Stathis Papaioannou stathisp at gmail.com
Tue Mar 18 13:10:07 UTC 2008


On 18/03/2008, Lee Corbin <lcorbin at rawbw.com> wrote:

>  > In the final analysis, public hospitals have to give their employees
>  > reasonable pay and conditions or lose them to the private system,
>  > interstate or overseas.
>
>
> But doesn't the tax payer already feel like he's *owed* treatment,
>  and so if he goes private or offshore he'll essentially be paying twice
>  over?  That could discourage a lot of people, (except the very rich).

No, I was actually talking about hospital *employees*. Public
hospitals try to entice doctors and nurses to work for them with
promises of better pay and conditions.

There is a constant pressure from management (who, now that Victorian
public hospitals are "corporatised", earn ten times as much as the
people who do the actual work, in keeping with private enterprise
tradition) to improve various outcomes such as number of patients
treated, complication rates, readmission rates, waiting times for
elective procedures, and so on, while keeping to a budget. Gathering
these statistics is a pain in the neck for clinicians who are
interested only in the welfare of the particular patients they are
looking after, not some theoretical model of cost/benefit analysis.
Pushed too hard, either staff leave and go elsewhere, or outcome
measures slip, or both. This creates pressure for budget increases to
hire more staff, buy more equipment, build new hospitals.

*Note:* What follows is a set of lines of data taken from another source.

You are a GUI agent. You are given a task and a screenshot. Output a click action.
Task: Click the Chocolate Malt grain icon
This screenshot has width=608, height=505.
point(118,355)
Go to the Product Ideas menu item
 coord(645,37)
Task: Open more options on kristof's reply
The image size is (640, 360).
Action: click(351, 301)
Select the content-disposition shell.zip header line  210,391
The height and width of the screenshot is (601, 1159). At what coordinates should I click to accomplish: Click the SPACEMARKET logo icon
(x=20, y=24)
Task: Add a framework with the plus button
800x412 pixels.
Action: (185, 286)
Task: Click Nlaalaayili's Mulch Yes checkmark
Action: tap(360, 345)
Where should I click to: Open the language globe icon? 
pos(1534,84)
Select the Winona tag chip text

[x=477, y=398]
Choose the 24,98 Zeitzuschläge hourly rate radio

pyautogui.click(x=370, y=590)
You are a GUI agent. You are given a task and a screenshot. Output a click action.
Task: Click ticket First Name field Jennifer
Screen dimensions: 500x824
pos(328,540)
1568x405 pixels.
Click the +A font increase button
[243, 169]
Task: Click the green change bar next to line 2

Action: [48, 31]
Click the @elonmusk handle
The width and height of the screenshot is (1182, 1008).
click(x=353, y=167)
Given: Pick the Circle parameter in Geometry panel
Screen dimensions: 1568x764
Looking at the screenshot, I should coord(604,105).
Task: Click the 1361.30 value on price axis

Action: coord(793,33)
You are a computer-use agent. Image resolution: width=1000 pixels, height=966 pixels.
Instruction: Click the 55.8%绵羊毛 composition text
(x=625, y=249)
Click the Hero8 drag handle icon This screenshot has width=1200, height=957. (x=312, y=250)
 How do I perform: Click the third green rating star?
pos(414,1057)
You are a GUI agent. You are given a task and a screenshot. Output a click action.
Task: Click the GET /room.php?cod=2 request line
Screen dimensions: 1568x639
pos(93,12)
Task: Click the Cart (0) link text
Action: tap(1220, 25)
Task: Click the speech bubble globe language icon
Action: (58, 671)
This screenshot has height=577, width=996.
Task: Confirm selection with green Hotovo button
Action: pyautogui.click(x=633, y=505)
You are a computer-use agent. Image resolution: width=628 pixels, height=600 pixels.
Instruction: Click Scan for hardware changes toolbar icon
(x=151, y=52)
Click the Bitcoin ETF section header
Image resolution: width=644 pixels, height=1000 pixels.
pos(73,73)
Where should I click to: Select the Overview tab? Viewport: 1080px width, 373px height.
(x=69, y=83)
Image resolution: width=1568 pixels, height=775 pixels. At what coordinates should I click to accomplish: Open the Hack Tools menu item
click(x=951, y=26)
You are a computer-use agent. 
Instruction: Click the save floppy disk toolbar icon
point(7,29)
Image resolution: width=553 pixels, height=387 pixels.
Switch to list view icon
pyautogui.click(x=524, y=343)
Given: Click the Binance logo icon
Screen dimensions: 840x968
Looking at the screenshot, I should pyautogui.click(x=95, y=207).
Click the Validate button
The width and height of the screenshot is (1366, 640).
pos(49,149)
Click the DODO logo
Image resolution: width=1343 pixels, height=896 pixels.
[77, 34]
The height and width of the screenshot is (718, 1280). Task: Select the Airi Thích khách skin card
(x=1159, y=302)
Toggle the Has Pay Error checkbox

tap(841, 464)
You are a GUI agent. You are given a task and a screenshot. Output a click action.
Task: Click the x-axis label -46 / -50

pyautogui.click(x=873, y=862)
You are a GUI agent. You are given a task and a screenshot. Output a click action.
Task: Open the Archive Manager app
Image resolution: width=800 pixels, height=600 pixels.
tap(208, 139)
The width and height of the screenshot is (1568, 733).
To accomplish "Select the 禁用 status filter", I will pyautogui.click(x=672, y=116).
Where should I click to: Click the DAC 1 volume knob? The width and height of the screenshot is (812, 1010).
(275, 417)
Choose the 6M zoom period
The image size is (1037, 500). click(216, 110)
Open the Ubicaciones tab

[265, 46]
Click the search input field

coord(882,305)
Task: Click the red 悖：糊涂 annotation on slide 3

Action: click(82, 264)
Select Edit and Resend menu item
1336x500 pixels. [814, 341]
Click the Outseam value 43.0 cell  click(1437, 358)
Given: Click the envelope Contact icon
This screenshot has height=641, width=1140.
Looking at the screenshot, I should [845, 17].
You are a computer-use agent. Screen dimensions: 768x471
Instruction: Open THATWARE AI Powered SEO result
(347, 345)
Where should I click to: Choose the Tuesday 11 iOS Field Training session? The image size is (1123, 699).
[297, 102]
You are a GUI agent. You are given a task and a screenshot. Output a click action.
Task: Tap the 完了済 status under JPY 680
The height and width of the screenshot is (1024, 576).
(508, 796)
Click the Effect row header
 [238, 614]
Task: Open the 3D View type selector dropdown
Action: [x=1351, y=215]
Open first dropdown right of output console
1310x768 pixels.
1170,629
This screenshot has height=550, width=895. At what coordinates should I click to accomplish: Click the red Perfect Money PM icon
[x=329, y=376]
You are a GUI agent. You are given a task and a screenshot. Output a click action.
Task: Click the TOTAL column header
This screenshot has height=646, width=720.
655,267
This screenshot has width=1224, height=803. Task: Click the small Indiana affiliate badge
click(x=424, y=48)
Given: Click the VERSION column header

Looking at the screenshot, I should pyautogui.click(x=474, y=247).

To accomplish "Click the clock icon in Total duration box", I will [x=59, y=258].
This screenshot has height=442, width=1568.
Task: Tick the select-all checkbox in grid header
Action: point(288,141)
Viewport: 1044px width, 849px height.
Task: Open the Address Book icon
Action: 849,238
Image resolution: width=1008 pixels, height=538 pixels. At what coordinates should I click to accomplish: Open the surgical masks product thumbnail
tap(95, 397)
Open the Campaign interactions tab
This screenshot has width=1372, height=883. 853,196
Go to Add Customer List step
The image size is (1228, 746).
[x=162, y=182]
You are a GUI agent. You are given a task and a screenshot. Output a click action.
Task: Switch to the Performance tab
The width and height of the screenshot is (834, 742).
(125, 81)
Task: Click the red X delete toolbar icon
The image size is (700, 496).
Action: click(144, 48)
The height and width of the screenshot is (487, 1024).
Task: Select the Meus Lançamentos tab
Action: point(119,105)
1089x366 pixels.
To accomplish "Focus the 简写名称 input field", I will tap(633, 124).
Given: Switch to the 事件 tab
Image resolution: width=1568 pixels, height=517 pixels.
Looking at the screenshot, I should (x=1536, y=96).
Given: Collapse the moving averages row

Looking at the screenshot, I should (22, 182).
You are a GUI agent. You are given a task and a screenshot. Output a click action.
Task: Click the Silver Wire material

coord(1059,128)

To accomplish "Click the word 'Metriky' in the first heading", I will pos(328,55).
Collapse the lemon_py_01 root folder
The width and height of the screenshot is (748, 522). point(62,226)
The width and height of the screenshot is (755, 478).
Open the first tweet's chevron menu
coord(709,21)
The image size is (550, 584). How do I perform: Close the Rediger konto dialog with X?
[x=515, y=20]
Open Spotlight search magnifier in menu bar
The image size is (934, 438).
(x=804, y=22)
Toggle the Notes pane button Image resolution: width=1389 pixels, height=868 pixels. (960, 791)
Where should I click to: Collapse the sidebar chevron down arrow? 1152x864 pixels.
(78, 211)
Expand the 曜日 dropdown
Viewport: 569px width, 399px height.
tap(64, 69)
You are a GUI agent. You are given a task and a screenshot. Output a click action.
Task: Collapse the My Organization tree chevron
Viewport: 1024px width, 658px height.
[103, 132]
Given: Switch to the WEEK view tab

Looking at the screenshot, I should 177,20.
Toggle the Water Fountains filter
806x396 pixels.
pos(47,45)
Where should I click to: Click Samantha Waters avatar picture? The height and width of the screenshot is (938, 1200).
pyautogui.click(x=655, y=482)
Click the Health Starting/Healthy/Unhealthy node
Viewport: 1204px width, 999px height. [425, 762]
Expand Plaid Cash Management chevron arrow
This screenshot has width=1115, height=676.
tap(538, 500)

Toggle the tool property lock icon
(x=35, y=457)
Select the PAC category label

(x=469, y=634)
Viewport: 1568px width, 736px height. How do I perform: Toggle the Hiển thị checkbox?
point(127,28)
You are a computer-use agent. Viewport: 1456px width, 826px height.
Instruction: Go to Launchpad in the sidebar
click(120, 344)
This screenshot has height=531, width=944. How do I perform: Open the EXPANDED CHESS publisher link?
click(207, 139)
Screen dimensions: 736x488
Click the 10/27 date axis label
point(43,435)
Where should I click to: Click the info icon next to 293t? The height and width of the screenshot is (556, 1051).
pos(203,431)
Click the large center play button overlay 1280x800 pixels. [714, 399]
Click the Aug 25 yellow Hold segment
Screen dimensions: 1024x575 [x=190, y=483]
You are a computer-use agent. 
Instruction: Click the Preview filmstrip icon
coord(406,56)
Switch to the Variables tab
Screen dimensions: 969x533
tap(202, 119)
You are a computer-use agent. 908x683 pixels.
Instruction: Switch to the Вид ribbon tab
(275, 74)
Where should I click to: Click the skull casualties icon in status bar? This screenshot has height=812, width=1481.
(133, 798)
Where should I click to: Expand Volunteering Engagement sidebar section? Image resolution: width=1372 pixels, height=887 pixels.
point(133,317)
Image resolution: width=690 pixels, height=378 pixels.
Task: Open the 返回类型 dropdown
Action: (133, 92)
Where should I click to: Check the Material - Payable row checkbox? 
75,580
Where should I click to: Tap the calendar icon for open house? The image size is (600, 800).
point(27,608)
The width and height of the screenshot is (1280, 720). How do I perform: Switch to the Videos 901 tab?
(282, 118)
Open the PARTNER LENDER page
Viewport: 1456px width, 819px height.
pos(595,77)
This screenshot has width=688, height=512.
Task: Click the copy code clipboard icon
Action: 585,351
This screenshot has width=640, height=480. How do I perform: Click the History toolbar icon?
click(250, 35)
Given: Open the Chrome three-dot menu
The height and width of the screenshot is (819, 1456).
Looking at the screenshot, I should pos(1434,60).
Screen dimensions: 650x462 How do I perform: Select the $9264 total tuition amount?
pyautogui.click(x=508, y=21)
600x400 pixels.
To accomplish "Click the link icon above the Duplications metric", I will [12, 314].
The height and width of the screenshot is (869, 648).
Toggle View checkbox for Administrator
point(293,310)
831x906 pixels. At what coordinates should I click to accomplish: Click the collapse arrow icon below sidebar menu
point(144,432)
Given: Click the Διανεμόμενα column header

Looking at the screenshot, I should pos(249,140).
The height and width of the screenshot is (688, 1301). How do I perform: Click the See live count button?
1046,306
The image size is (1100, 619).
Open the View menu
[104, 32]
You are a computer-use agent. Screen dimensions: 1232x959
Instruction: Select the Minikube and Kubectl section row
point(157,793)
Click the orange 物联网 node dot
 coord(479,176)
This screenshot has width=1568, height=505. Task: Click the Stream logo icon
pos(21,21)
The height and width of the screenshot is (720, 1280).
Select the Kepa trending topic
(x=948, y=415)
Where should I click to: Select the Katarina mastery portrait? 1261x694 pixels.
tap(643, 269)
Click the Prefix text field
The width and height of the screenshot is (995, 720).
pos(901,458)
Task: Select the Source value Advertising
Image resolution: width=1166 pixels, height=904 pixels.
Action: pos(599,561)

All patients do have the option of going to their publicly funded,
private doctor rather than the public hospitals, but for inpatient
treatment they need private health insurance (or a lot of cash) if
they want to go to a private hospital. High income earners save on the
portion of their taxes used for public health funding if they take out
private health insurance, the idea being to take some of the strain
off the public health system. However, many people pay for private
health insurance for the tax benefits and *still* choose to use the
public hospitals, or are advised to go public by their doctors due to
the complicated nature of their condition.

Equality of access is only one advantage of a publicly funded health
care system. The other advantage is economic efficiency. Health
outcomes in Australia are about comparable to those in the US, but the
US spends about 50% more for its health care as a proportion of GDP
than other OECD countries. In fact, even *government* spending on
health care in the US is higher than government spending in other
countries with a universal health care system.